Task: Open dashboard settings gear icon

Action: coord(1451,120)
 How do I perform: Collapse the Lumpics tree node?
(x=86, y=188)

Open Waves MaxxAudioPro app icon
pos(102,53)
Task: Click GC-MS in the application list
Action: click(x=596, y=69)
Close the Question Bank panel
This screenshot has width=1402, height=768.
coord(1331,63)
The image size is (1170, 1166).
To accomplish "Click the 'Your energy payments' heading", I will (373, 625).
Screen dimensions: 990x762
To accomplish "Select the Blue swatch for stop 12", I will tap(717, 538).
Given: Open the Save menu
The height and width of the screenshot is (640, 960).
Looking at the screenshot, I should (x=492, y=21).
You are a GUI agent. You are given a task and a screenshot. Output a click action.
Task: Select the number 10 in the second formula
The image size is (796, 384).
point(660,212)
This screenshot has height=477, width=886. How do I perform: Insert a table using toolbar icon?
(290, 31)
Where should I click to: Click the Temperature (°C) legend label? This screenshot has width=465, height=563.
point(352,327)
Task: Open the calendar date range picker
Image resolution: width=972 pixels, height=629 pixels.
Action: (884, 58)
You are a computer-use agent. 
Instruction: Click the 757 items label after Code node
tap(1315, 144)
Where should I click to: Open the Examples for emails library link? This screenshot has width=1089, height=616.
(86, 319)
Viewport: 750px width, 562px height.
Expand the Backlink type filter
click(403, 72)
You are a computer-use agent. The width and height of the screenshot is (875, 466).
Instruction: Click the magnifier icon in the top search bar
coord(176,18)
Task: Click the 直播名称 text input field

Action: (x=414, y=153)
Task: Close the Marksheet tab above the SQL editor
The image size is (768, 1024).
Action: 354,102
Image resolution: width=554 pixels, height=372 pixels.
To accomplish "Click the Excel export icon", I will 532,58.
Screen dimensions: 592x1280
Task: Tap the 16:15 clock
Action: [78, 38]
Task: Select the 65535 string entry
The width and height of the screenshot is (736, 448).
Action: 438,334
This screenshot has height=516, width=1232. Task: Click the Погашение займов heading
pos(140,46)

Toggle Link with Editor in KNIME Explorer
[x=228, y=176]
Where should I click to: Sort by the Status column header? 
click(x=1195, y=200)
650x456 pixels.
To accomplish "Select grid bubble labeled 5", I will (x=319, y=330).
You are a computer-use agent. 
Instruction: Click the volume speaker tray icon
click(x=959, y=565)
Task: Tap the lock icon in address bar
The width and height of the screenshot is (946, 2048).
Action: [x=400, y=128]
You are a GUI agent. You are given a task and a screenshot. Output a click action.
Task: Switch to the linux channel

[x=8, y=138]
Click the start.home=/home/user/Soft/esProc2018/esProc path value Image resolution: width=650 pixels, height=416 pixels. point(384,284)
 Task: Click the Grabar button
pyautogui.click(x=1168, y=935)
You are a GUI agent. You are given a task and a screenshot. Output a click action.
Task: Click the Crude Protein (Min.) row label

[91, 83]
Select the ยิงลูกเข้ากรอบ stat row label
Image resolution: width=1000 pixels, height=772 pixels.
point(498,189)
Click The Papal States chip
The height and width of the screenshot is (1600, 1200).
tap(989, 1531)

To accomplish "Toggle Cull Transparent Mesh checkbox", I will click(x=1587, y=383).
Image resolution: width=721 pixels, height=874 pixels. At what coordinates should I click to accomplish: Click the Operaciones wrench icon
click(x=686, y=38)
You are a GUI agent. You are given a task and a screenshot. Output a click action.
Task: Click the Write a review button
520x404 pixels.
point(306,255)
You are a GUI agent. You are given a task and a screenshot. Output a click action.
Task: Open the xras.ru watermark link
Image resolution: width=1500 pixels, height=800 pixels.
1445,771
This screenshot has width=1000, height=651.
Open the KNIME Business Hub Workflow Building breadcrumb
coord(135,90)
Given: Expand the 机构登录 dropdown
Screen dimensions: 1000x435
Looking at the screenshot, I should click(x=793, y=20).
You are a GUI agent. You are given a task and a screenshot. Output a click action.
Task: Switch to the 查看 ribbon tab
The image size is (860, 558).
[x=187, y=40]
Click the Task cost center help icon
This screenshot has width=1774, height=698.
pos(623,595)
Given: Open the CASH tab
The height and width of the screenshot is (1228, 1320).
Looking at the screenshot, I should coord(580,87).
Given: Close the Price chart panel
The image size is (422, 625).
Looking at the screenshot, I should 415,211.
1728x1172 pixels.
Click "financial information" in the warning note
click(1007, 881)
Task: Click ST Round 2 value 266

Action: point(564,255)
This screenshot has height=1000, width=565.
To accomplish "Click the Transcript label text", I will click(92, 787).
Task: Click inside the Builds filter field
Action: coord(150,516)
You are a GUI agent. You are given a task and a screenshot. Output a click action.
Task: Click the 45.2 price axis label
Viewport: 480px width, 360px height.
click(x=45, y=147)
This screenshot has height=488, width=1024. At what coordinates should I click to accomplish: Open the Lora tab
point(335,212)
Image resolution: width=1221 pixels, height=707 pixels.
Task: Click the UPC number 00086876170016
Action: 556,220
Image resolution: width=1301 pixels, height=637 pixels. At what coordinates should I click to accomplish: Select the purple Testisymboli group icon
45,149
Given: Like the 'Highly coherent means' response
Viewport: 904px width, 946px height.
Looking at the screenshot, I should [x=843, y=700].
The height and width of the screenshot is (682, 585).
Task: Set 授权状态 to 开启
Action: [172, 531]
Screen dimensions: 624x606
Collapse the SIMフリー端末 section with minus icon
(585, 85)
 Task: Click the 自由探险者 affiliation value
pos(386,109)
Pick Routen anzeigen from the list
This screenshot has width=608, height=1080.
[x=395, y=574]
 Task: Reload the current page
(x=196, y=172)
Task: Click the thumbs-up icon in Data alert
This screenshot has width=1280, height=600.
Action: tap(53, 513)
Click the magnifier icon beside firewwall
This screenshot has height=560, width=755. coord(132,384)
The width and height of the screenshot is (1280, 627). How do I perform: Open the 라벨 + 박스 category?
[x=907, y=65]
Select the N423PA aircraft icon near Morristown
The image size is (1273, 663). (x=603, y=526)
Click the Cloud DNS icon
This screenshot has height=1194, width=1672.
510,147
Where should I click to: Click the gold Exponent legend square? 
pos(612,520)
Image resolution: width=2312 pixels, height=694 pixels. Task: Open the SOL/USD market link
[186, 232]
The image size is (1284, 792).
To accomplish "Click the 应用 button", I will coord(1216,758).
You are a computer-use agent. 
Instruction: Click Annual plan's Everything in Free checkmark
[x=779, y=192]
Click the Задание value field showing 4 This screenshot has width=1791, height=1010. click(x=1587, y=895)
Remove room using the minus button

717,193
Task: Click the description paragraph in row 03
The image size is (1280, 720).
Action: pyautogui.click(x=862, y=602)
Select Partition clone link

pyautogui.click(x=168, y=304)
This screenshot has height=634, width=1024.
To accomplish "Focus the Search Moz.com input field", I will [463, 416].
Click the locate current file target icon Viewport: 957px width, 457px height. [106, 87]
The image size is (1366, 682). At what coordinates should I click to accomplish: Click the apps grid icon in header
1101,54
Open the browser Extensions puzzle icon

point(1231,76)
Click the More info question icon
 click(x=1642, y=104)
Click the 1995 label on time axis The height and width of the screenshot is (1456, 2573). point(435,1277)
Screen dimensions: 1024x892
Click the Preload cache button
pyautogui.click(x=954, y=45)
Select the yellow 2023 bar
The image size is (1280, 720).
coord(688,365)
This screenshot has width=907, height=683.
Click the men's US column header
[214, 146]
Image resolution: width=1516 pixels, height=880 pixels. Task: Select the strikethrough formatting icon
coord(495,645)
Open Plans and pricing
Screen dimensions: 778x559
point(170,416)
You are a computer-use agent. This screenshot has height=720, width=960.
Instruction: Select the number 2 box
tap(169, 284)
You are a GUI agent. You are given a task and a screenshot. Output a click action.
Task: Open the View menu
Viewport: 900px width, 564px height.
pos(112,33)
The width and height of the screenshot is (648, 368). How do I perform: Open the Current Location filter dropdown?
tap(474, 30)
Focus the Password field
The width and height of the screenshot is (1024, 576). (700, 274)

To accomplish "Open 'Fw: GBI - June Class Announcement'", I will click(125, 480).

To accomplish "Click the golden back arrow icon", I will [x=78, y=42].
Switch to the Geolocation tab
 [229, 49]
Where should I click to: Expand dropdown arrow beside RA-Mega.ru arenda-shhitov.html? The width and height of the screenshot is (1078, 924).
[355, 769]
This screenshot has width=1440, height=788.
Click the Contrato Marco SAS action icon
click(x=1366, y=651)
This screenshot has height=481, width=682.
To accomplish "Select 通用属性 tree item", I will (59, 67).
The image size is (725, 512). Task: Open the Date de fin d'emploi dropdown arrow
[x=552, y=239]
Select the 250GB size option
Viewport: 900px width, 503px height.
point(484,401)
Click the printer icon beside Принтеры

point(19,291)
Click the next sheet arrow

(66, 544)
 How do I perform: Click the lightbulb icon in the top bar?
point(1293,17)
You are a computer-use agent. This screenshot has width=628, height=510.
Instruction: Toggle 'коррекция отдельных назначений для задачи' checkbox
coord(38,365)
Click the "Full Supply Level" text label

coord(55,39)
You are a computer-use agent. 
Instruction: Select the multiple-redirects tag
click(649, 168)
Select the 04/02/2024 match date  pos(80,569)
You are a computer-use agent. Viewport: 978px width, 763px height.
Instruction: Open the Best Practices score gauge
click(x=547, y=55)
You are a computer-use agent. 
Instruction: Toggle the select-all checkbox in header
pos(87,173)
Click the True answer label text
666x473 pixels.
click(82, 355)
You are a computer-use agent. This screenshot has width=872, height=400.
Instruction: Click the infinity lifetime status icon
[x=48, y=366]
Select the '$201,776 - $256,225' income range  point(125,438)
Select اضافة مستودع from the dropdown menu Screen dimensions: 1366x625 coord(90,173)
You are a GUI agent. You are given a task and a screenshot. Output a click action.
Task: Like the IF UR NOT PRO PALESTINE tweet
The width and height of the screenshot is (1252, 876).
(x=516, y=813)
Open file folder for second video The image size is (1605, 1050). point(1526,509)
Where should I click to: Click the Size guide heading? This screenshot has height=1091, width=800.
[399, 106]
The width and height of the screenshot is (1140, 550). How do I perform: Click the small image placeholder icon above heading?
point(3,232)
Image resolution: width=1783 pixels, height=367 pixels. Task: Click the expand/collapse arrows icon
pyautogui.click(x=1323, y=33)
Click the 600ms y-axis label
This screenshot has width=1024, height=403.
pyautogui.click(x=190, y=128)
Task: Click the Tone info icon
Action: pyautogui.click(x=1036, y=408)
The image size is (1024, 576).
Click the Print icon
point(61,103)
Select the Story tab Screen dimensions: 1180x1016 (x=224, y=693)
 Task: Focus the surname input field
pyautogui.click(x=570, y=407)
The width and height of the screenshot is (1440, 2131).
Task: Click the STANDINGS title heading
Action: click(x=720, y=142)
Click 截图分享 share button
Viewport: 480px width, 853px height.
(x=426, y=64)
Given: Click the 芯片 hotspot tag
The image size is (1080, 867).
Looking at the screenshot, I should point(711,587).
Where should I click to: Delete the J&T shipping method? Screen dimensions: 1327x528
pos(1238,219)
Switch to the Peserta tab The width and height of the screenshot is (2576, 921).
..............................
Exercise description ▸ From the records above, return each line that includes "menu".

Result of the task ▸
Given: Open the Save menu
Task: Open the View menu
Select اضافة مستودع from the dropdown menu Screen dimensions: 1366x625 coord(90,173)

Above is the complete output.